PROBLEM STATEMENT: Determine which lines of the records include the word "logo", and copy them.

--- MATERIAL FOR THIS EXERCISE ---

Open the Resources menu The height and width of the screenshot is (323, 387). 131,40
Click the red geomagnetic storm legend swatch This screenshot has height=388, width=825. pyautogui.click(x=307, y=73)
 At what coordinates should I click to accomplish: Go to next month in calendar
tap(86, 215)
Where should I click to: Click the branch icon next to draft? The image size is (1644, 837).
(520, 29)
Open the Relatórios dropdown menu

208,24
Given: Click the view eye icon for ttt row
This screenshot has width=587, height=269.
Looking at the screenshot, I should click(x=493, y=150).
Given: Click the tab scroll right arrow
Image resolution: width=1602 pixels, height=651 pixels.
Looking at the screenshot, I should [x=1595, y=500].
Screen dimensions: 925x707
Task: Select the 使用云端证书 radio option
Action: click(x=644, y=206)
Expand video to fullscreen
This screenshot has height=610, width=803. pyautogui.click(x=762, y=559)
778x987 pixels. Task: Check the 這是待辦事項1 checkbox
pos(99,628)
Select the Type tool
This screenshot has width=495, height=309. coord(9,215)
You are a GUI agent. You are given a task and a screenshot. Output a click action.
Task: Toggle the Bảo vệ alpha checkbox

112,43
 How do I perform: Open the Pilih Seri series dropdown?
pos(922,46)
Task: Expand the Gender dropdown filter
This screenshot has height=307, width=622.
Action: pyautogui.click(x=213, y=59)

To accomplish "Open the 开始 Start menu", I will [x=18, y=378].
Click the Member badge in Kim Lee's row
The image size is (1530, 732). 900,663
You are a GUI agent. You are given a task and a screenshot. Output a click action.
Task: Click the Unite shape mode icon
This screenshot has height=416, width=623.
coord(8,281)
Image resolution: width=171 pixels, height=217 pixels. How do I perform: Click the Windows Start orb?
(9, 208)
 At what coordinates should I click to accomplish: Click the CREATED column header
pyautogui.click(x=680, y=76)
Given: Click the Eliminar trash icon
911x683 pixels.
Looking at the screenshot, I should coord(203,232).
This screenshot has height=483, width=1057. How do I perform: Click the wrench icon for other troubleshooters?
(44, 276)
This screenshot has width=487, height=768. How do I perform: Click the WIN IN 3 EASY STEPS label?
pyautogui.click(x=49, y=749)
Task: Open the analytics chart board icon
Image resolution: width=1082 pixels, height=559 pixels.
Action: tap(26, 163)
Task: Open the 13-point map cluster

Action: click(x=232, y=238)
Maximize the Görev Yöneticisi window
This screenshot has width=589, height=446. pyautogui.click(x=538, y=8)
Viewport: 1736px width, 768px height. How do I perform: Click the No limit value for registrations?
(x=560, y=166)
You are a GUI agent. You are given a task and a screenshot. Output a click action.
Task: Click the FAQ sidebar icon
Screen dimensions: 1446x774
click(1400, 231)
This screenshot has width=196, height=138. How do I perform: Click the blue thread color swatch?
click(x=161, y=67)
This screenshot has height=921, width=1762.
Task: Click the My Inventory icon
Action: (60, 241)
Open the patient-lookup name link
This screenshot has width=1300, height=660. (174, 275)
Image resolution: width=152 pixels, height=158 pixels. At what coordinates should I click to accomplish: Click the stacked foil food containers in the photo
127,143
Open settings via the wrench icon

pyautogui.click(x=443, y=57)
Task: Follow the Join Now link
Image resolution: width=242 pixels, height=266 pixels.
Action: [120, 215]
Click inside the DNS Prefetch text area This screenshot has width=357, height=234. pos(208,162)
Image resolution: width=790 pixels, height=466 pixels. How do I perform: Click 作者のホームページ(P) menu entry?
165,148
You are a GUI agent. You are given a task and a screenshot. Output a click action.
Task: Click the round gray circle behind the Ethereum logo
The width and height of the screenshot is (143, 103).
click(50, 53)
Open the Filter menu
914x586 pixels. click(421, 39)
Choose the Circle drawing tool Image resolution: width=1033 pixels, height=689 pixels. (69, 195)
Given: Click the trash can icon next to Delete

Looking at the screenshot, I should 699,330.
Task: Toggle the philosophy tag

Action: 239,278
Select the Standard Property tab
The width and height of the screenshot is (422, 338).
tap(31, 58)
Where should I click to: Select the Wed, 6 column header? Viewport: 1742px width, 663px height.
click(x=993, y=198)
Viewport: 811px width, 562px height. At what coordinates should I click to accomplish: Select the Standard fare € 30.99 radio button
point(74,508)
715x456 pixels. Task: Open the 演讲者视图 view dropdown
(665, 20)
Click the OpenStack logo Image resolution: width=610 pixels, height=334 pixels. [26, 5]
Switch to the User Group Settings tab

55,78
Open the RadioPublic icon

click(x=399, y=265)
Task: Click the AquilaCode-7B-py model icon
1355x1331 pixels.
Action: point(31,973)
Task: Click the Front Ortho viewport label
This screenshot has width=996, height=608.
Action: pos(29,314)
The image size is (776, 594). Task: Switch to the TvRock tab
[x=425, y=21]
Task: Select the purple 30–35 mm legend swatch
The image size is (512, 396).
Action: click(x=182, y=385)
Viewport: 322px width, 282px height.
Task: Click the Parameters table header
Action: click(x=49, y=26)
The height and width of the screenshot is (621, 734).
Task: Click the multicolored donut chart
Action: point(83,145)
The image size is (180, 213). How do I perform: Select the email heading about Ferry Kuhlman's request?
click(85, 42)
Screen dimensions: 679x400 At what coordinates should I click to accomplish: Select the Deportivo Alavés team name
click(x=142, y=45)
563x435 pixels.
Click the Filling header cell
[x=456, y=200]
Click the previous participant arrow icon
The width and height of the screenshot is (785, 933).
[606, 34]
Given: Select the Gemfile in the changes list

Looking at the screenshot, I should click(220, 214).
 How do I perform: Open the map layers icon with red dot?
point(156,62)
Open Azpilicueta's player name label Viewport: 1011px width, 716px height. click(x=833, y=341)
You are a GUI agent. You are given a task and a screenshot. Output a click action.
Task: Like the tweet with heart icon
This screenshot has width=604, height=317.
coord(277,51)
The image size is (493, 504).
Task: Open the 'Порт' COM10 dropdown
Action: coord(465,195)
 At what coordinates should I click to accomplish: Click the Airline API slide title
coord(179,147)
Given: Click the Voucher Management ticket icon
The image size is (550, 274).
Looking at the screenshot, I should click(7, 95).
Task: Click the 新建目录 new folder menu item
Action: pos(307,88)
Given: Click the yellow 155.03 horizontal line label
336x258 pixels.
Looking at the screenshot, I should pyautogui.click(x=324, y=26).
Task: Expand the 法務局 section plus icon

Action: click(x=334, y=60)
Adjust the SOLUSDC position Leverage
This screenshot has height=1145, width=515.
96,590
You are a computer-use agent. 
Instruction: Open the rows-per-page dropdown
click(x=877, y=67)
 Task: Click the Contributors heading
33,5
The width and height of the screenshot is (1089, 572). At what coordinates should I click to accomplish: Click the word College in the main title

---

ANSWER FOR THE TASK:
Task: Click the round gray circle behind the Ethereum logo
Click the OpenStack logo Image resolution: width=610 pixels, height=334 pixels. [26, 5]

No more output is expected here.